Duncan v. Lewis

62 Ky. 183 | Ky. Ct. App. | 1864

JUDGE ROBERTSON

delivered the opinion or the court :

John W. Wright bought from H. C. Chalmes a lot of mules at a fixed price, on a stipulated credit. Chalmes was to keep the mules for a few weeks, and then deliver them to Wright, *184on the execution of his notes, with good security, for the conventional price. On the 18th of July, 1860, the mules were delivered to Wright, and he delivered to Chalmes two negotiable notes, signed by himself as principal and William Lewis as his surety, in the meantime, after the purchase of the mules, and before their delivery and the execution of the notes, Wright and the appellant, Duncan, entered into a qualified partnership, whereby it was agreed that Wright should contribute to the joint stock the mules he had bought from Chalmes, and others he had bought from Headly, and Duncan should put into the stock mules he had bought from Smith and others he had himself fed ; all of which mules, as thus contributed by each party, were to be sold on their joint account and for their joint profit; and were afterwards so sold as partnership property.

Lewis, having been compelled to pay a large sum as surety in the notes signed by himself and Wright, brought this suit against Duncan for restitution, on the ground, as alleged in the petition, that Duncan was a dormant partner in the purchase of the- mules for which the notes were given. This allegation being denied by Duncan’s answer, a verdict and judgment were rendered against him for the sum paid by Lewis. This appeal seeks a reversal of that judgment.
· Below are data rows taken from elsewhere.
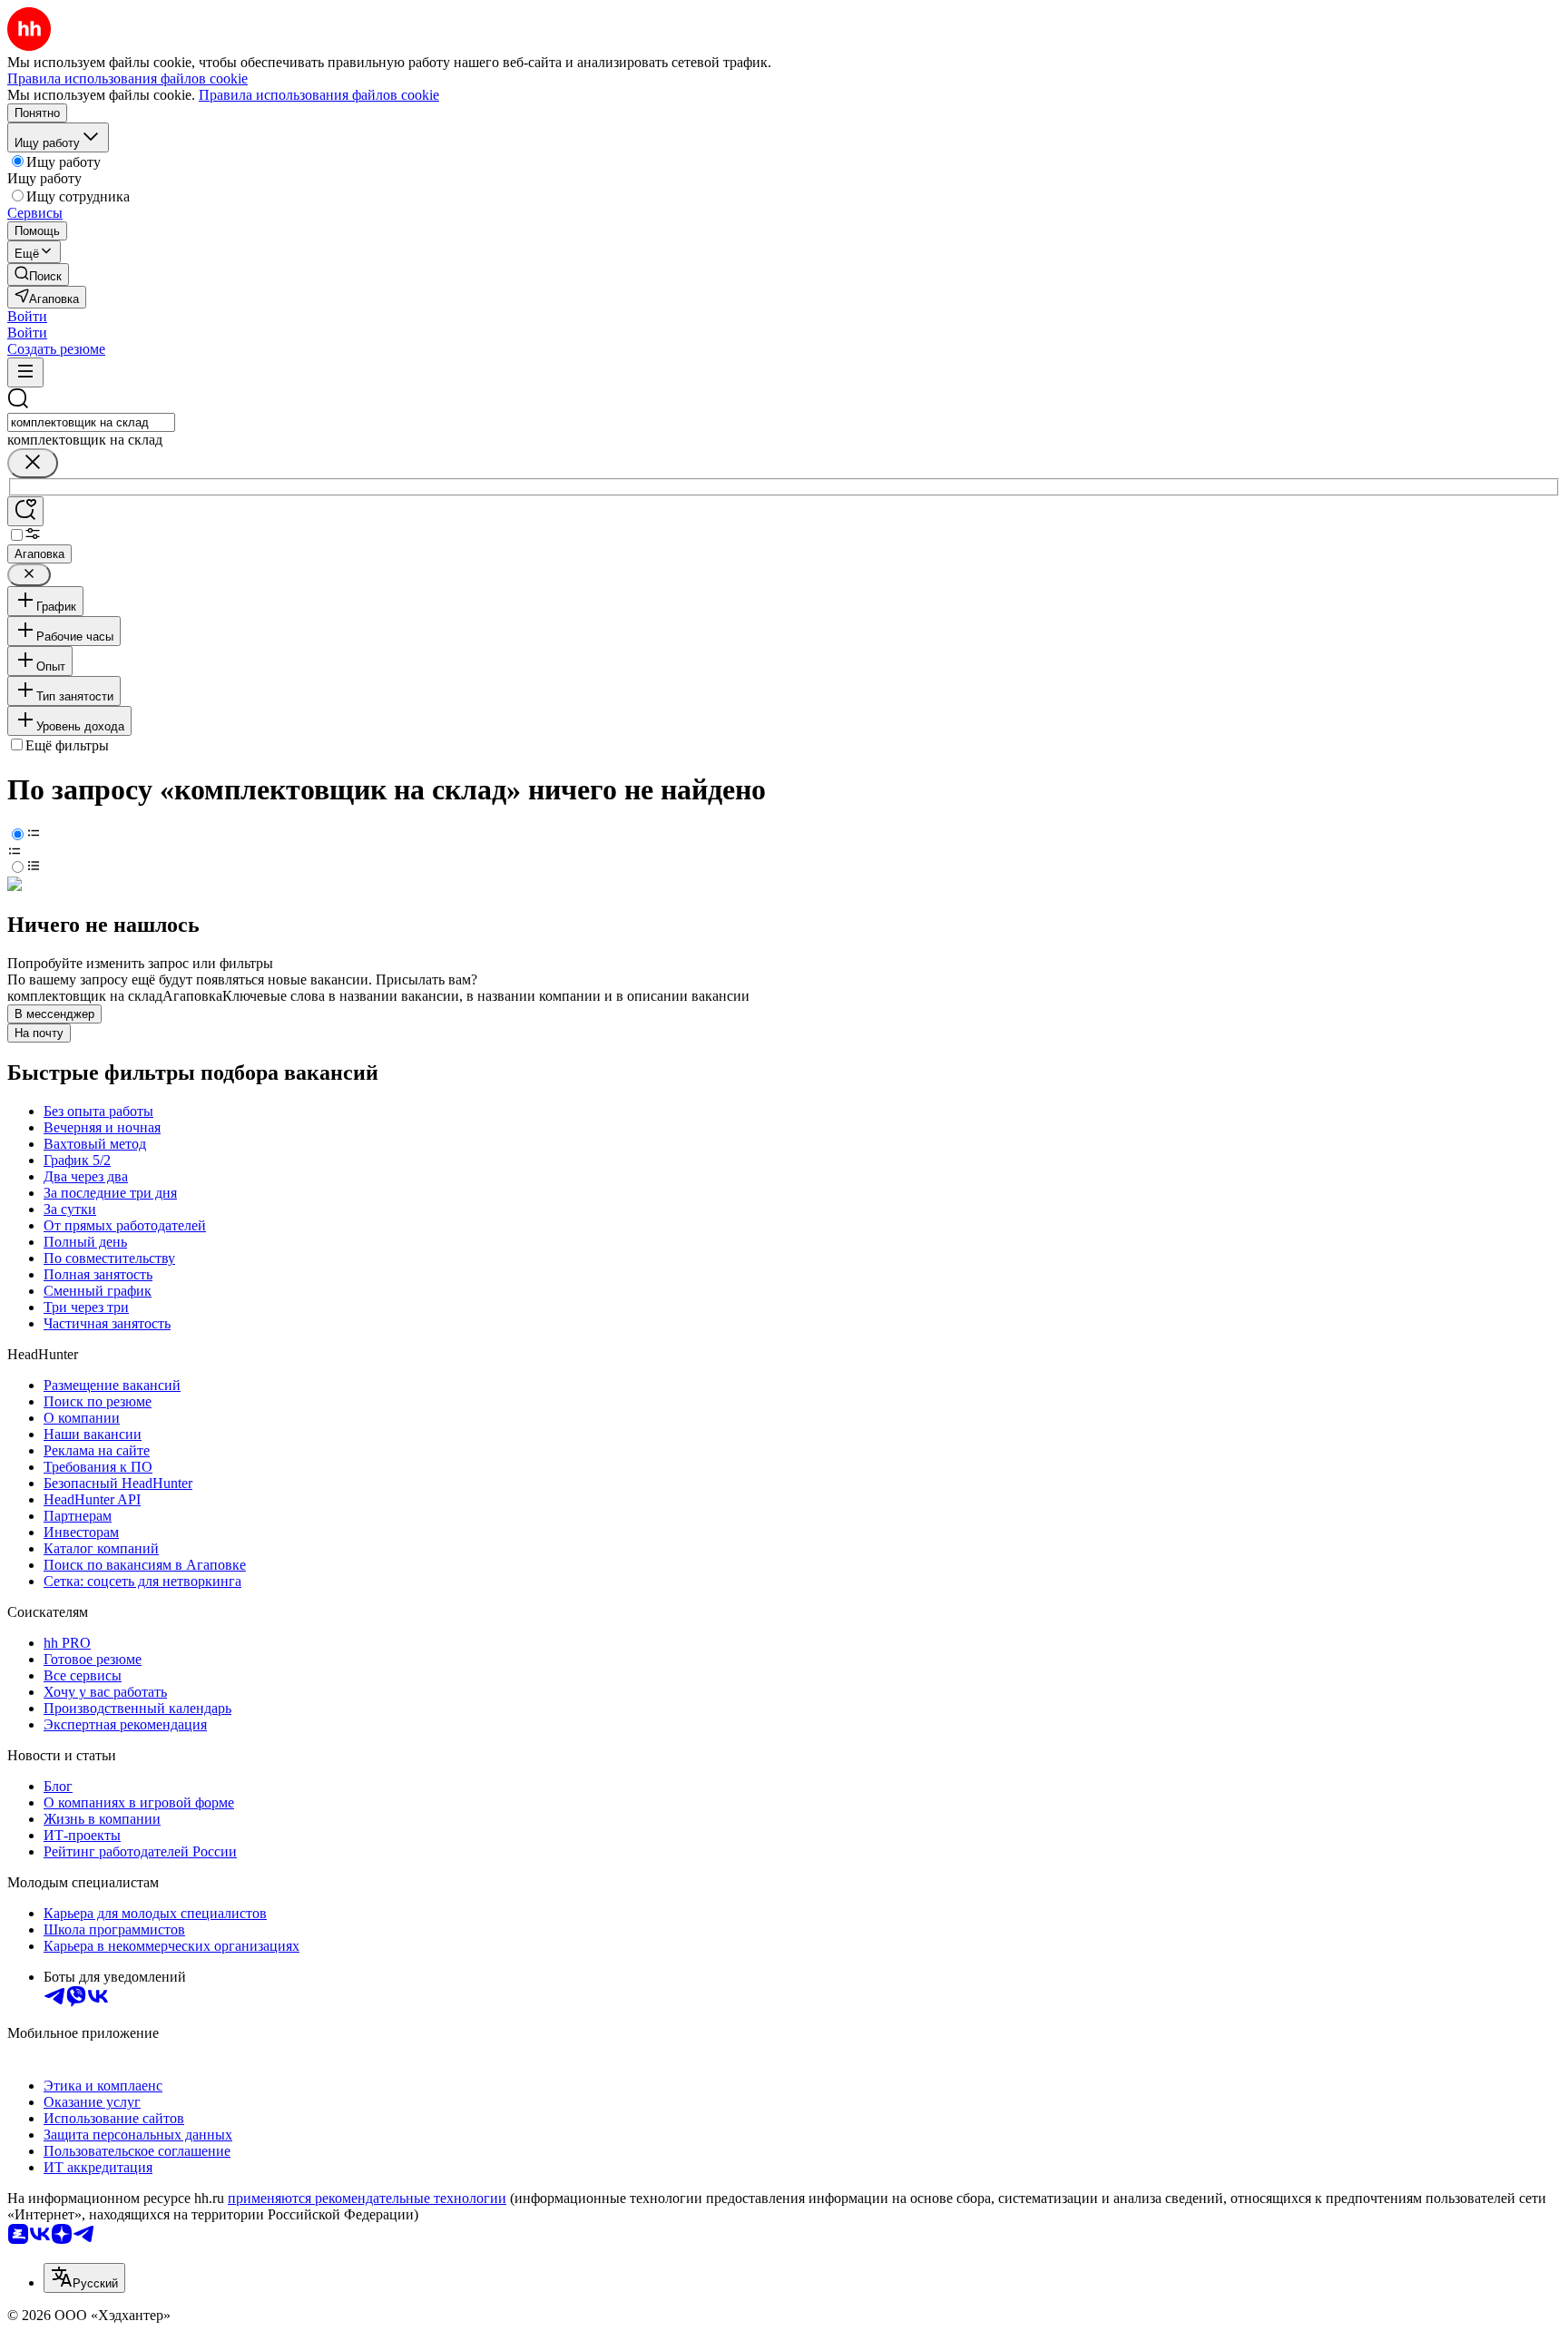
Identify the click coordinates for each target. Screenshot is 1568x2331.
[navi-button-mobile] (25, 372)
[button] (27, 316)
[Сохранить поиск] (25, 511)
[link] (38, 274)
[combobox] (91, 422)
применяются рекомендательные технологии (367, 2198)
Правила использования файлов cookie (319, 95)
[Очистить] (32, 463)
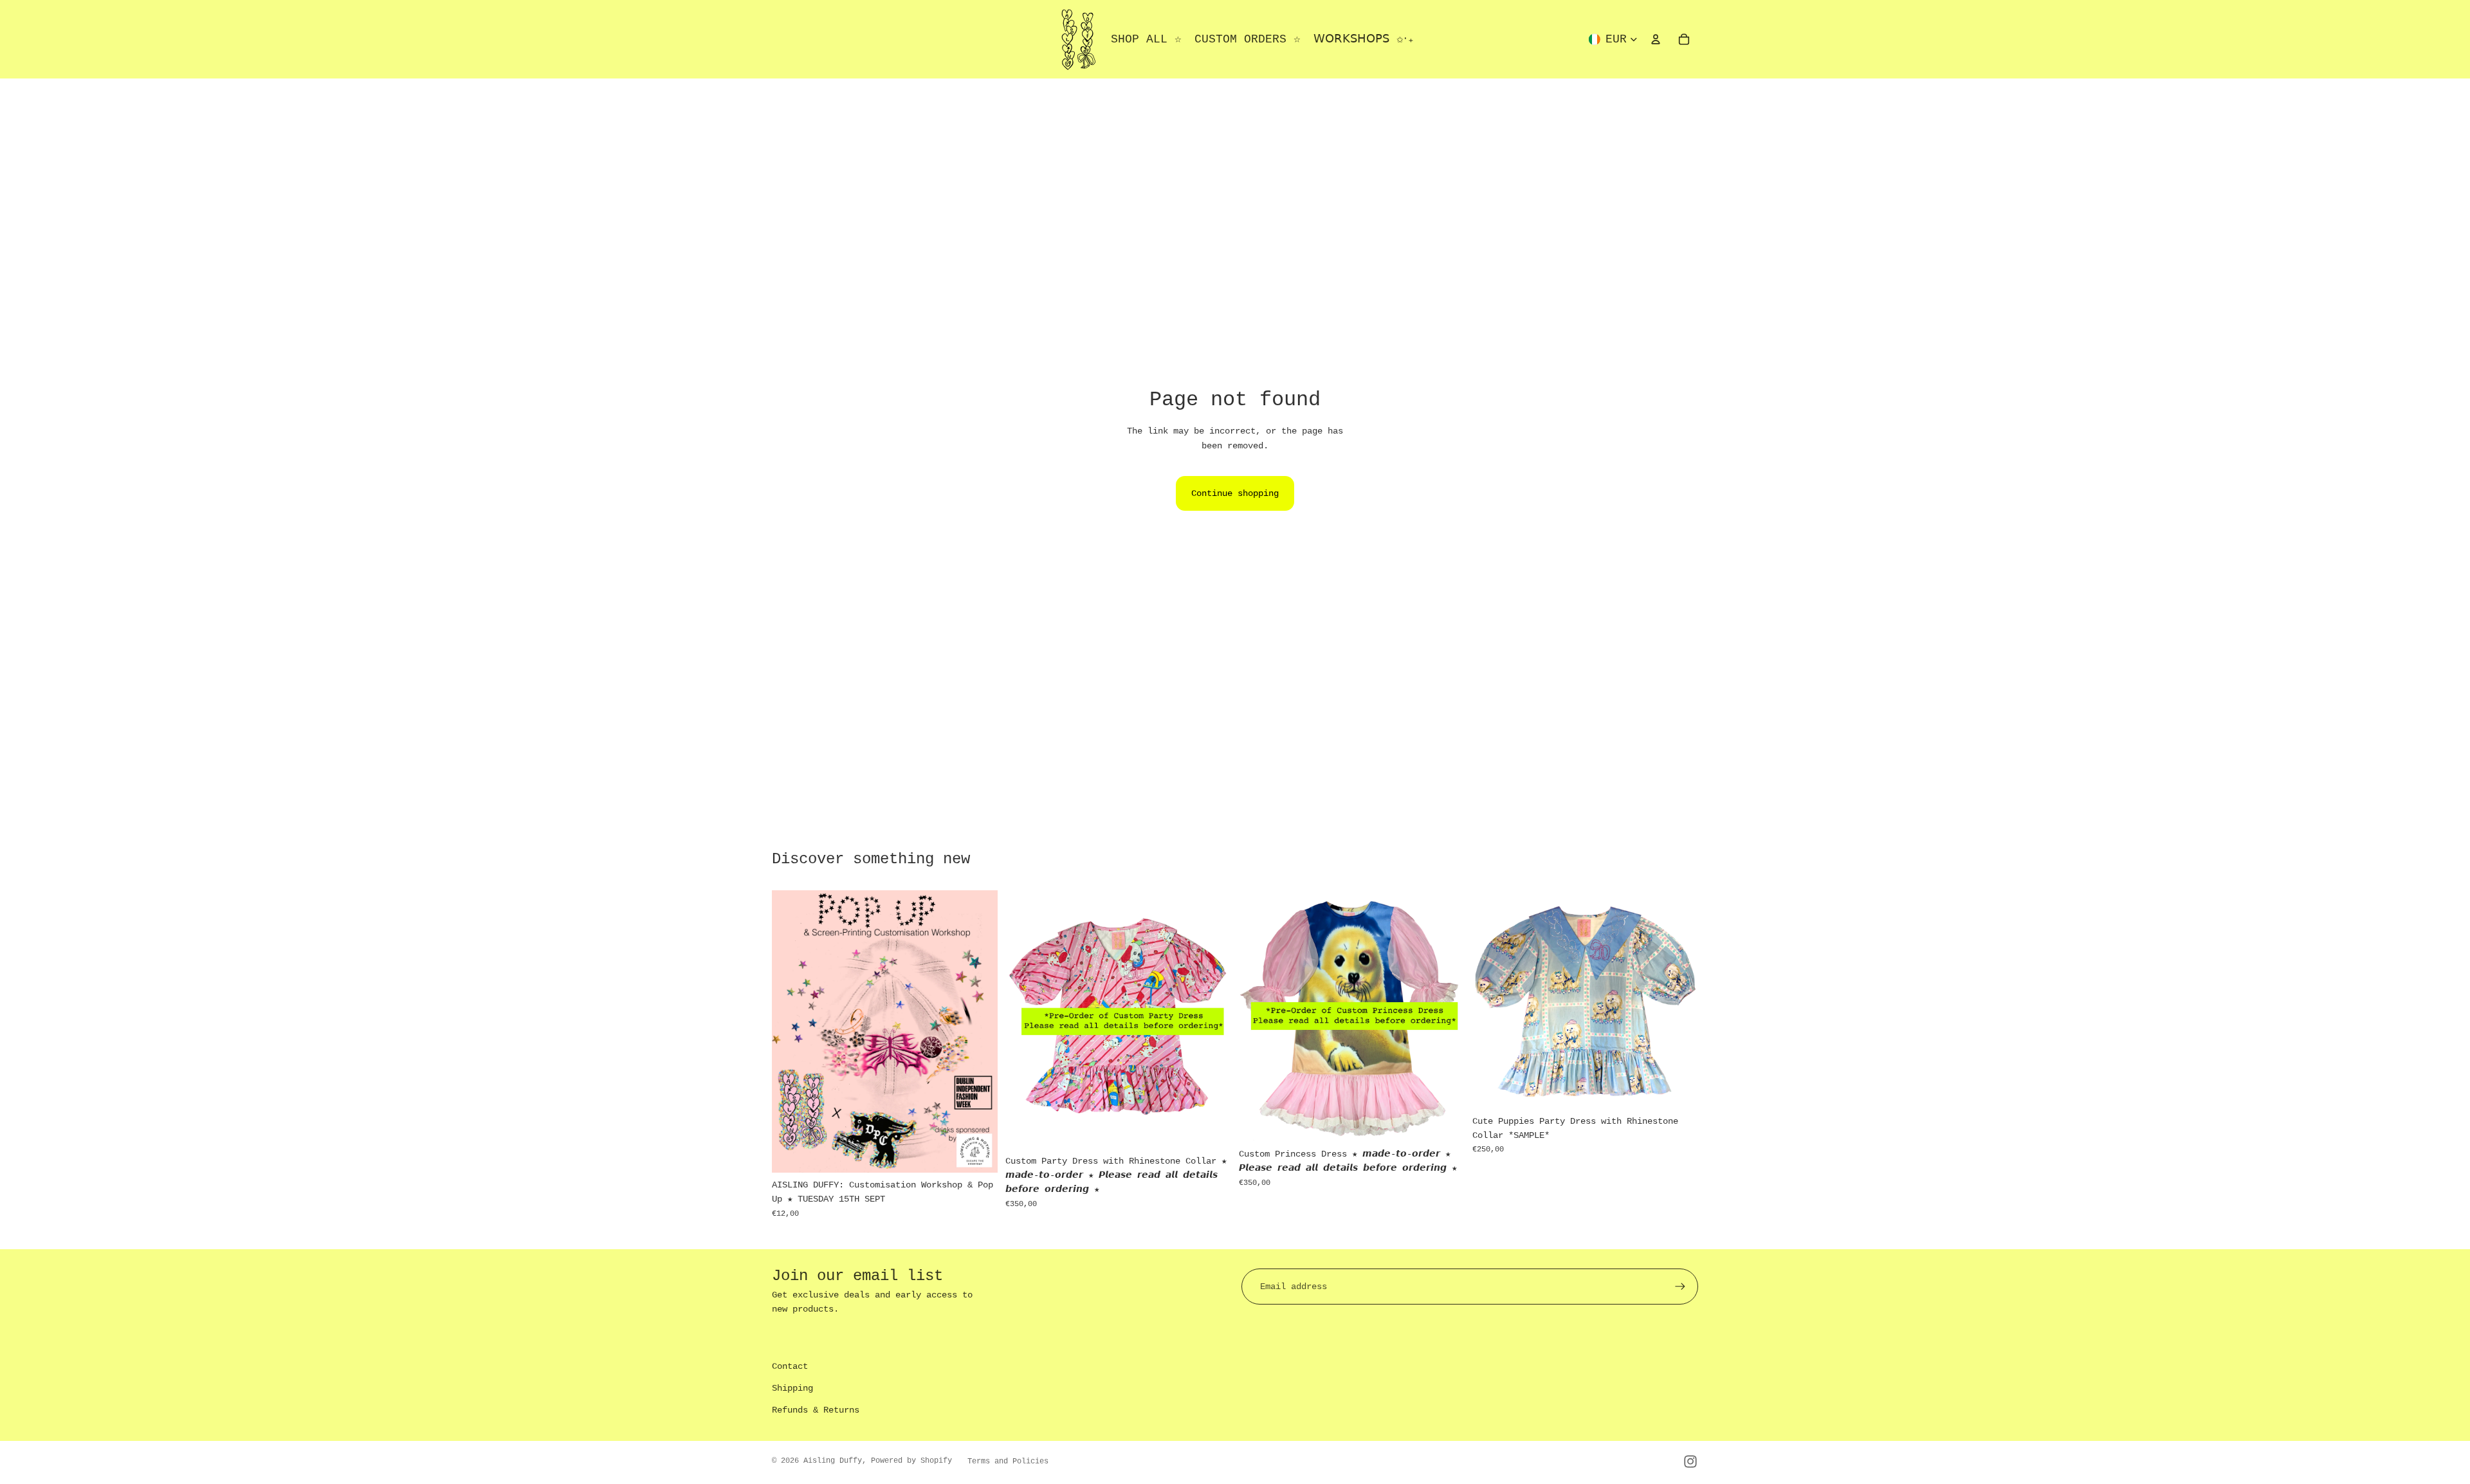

According to- the legal effect of the only proof of the character and terms of the contract of purchase, the title to the mules was vested' in Wright on the day of the contract, and they were held at his risk by Chalmes, either for the vendee’sbenefit in feeding or for the security of the vendor for the execution of the notes with good security. Had the mules died in the possession of Chalmes, and without his fault, the loss would have been Wright’s, and he would have still been liable to Chalmes for the price. This doctrine, as often recognized by this court, is conclusively settled by British and American authorities uniform and well understood. The following quotation from this court’s opinion in Crawford vs. Smith (7 Dana, 61), may be taken as an apposite illustration of it: “A legal title may pass by the terms or the legal effect of the contract, and nevertheless, in judgment of law, the vendor may have a *185right to retain the possession until the vendee shall have performed some act which, by express stipulation, or legal intendment, must be done before he can have a right to the possession of that to which he had acquired a legal title. Thus a simple sale of a horse for a stipulated price, to be paid on delivery, or without any agreement as to the time of payment or delivery, or upon an agreement to execute a promissory note for the price simultaneously with the delivery, would, per se, vest the title to the horse in the purchaser; but as — nothing appearing to the contrary — the law, in every such case, would apply a lien by the vendor for securing performance of the vendee’s undertaking, the latter could not maintain an action of detinue against the former for the horse without first performing, or offering to perform, whatever he had promised to do, concurrently with the delivery of the possession or previously thereto; and still, if the horse shall, in the meantime, have died or been stolen, the loss will, of course, be that of the owner; that is, the purchaser.”

According to the testimony, without discrepancy or doubt, such was the contract and its legal effect in this case; and the circuit judge ought so to have instructed the jury. But, instead of doing this, he instructed the jury, vaguely and ambiguously, that, if they believed that Wright and Duncan were partners in the mules at the time they were purchased, they should find for Lewis; thus bewildering the jury with the question when the purchase was complete so as to vest title in the mules; and also instructed them misleadingly, that “ if Wright agreed with Chalmes that he would take .the mules at a future day at a certain price, and then execute his note, the purchase was not complete until the note was executed.”

There is no pretense of testimony that Duncan ever agreed or intended to be responsible for the price of those mules which Wright put in as his own, already bought on his own credit) and to be paid for by himself alone. Extracts from Duncan’s letters to Wright concerning their debts arid payments of them, in which he spoke of them without discrimination as “ our debts,” and said they were all paid “ except Headly’s, Redman’s, Smith’s, and Chalmes’s,” cannot be so perverted as to imply *186that he was personally bound, as partner or otherwise, for the Chalmes debt, or that Wright was bound for the Smith debt. These debts must have all been paid before there could be an adjustment of profits; and “our debts” does not mean our joint partnership debts only, but, when the facts indisputably proved are considered, the separate debts of each were “ our debts;” even though, as proved, one is yours and another mine. But however the jury may have construed those extracts, they certainly do not tend to prove that Duncan and Wright were partners when Wright bought the mules from Chalmes, or that Duncan ever agreed to be liable for the price of them.

From this, the only judicial view of this case, it is evident that the jury were misinstructed, or not properly instructed, and that neither the law nor the facts authorized the verdict.

Judgment reversed, and cause remanded for a new trial according to the foregoing opinion.